Monday, October 29, 2007

What's Up With That? #55: Moon over my county

As if things weren't weird enough around these parts, a local youth league soccer coach mooned his team's opponents over the weekend.

Perhaps the man's a plumber in everyday life.

Two teams of 14- and 15-year-old girls — one from Petaluma, to the south of us, and one from Windsor, the town to our north, where KJ works — played a rather acrimonious game in Saturday's Windsor Cup soccer tourney. After the game concluded, the adult male coach of the Petaluma team... how about if I let Sgt. Steve Brown of the Windsor P.D. tell the tale?
After the game [the coach] goes to the center of the field and drops his pants and hangs a B.A. to the Windsor team and crowd.
Nothing like showing the young ladies an example of class, character, and sportsmanship, coach. That, and your pair of pasty glutes.

(I'm struggling to recall the last time I saw the phrase "hangs a B.A." in the local newspaper. Or anywhere else, for that matter. So far, I'm coming up empty.)

Mooning (or "hanging a B.A.," if you prefer) is a time-honored method of expressing contempt for one's enemies. Way back in 1346, during the Battle of Crécy in northern France, a battalion of soldiers from Normandy bared their buttocks to the onrushing English forces. Unfortunately for the Normans, the English archers found those rosy French rumps prime targets for their arrows.
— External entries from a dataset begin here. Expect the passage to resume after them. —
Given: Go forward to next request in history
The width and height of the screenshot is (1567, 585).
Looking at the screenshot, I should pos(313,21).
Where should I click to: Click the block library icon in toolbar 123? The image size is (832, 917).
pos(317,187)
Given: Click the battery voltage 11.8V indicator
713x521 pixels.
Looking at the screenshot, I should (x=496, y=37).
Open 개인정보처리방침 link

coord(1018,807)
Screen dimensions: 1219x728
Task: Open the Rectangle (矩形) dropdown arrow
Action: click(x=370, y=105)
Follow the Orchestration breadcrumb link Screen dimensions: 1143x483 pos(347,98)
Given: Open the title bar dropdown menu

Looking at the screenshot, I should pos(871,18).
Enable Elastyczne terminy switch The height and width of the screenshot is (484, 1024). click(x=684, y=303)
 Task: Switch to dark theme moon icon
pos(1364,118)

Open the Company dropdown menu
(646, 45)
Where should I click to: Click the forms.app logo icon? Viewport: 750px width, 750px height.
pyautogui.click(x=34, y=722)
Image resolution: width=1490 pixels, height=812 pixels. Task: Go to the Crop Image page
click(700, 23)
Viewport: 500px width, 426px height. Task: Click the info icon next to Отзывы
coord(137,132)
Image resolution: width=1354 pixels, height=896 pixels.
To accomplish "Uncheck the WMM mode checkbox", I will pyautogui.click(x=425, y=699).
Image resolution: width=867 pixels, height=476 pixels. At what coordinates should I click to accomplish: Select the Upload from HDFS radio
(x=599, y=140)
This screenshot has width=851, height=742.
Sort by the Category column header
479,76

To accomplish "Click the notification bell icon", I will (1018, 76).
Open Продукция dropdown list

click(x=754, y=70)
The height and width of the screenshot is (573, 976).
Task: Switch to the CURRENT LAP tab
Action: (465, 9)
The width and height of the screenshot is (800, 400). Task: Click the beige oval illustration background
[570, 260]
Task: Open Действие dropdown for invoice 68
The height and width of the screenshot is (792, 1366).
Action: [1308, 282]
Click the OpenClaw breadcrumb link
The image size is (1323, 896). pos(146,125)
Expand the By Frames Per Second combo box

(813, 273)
Meanwhile back in the 21st century, the Petaluma soccer coach (whose name is not being reported, since he hasn't yet been arrested or charged with a crime) may take comfort in the knowledge that a circuit court judge in Montgomery County, Maryland recently determined that mooning is a Constitutionally protected form of free expression, even in the presence of minors. In his decision, Judge John W. Debelius III wrote: "If exposure of half of the buttock constituted indecent exposure, any woman wearing a thong at the beach at Ocean City would be guilty."

So, let the moon shine, America. Just watch out for those English longbows.

In related news, a representative from our city's Pee-Wee Baseball league called this morning to see whether I might be interested in sponsoring a team.

I didn't say this to the woman on the phone, but I'm not sure that anything involving children should be using the name "Pee-Wee." You might see coaches dropping trou every game in that league.